Come fate a uscire in mare sapendo quello che è successo e quello che continua a succedere?

“È il nostro lavoro, dobbiamo uscire. Noi dobbiamo lavorare, certo siamo messi in condizioni un po’ critiche. La cosa più triste è che per noi ormai è la normalità. Non è più un’emergenza, sono 30 anni che succedono questi fatti. Ormai è normale. Io gli darei tutto, ma non posso fare niente. Non ti fai domande su chi sono o chi non sono. In mare non c’è gente cattiva, in mare la gente va salvata”.

E sull’isola?

“Prima uscivano, li vedevi in paese, si avvicinavano alla parrocchia, noi facevamo la raccolta di indumenti. Facevamo passare qualche giorno più tranquillo alle mamme e ai loro bambini. Invece adesso arrivano e partono. Noi quello che potevamo fare, facevamo. Alcuni li guardi e hanno gli occhi nel vuoto, gli dai acqua o té e loro ti guardano e non riescono nemmeno a reagire. Il mare è brutto, poi ance da dove vengono. Vengono dai lager, aspettano mesi e mesi sull’altra sponda. E poi la traversata. Ne abbiamo viste, di cicatrici. Le ragazze arrivano quasi tutte violentano e diffidano anche di noi”.

Migranti a Lampedusa: “Oggi i morti sono la normalità”

Lei ne ha avuto mai qualcuno a cena, quando poteva?

“Per casa mia, quando potevamo fare qualcosa, ho comprato un tavolo di 24 posti.

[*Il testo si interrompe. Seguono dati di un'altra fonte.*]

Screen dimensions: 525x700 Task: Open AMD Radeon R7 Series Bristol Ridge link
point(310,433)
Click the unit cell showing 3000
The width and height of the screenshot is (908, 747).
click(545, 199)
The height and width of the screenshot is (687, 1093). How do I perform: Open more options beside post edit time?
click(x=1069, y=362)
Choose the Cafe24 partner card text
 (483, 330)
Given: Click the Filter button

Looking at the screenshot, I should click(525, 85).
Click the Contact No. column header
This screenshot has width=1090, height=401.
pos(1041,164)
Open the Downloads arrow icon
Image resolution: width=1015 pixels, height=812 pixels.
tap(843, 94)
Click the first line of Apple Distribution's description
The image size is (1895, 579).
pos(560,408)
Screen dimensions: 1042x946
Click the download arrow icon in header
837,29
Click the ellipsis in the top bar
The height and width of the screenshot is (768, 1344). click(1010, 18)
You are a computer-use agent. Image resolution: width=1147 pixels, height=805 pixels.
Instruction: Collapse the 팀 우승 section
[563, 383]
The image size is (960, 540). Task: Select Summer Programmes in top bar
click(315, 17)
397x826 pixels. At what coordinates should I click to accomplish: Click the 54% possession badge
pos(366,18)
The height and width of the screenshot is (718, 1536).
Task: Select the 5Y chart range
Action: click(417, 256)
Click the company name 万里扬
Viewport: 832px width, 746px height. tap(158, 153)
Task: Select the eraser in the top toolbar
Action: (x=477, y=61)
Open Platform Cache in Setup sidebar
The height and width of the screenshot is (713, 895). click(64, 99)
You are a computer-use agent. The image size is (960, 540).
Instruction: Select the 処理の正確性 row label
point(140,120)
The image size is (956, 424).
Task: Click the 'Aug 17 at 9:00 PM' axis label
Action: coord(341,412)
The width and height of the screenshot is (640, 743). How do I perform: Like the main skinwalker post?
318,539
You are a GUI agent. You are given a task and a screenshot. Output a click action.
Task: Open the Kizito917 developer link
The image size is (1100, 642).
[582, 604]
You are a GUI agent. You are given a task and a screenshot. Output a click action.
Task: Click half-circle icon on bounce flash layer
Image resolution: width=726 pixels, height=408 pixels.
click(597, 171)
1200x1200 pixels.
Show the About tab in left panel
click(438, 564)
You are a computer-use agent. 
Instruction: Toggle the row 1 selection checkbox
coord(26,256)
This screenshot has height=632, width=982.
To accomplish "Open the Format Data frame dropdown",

Di notte facevamo il latte e il tè caldo. Nella stessa tavola si siedevano persone provenienti dalla Costa D’Avorio, siriani, eritrei o egiziani. Li facevano sentire a casa loro, potevano guardare la TV sul divano. Non ho nessuna barriera. Quando arrivavano, siccome sono curioso, guardavo con Google Earth da dove arrivavano. Quando vedevano la loro casa, li guardavo negli occhi, dai loro occhi uscivano le lacrime. I loro affetti li avevano lasciati là.

Come vi sentite voi lampedusani, ora che non potete fare nulla?

“Ne soffriamo di questo, che non possiamo fare nulla. Sappiamo che ci sono tanti bambini, bambine e ragazze madri. Già dall’inizio dell’anno sono morte una 90ina di persone. Anche bambini di 5 o 6 mesi. Quello che a Cutro vivono adesso, noi lo viviamo tutti giorni. Abbiamo un muro dell’impotenza davanti, non possiamo fare niente. E loro sanno quello che succede, ma non si fa niente. Ne sono morti di bambini in questo inverno. A Lampedusa se ci sono 2 bambini migranti morti, è la normalità”.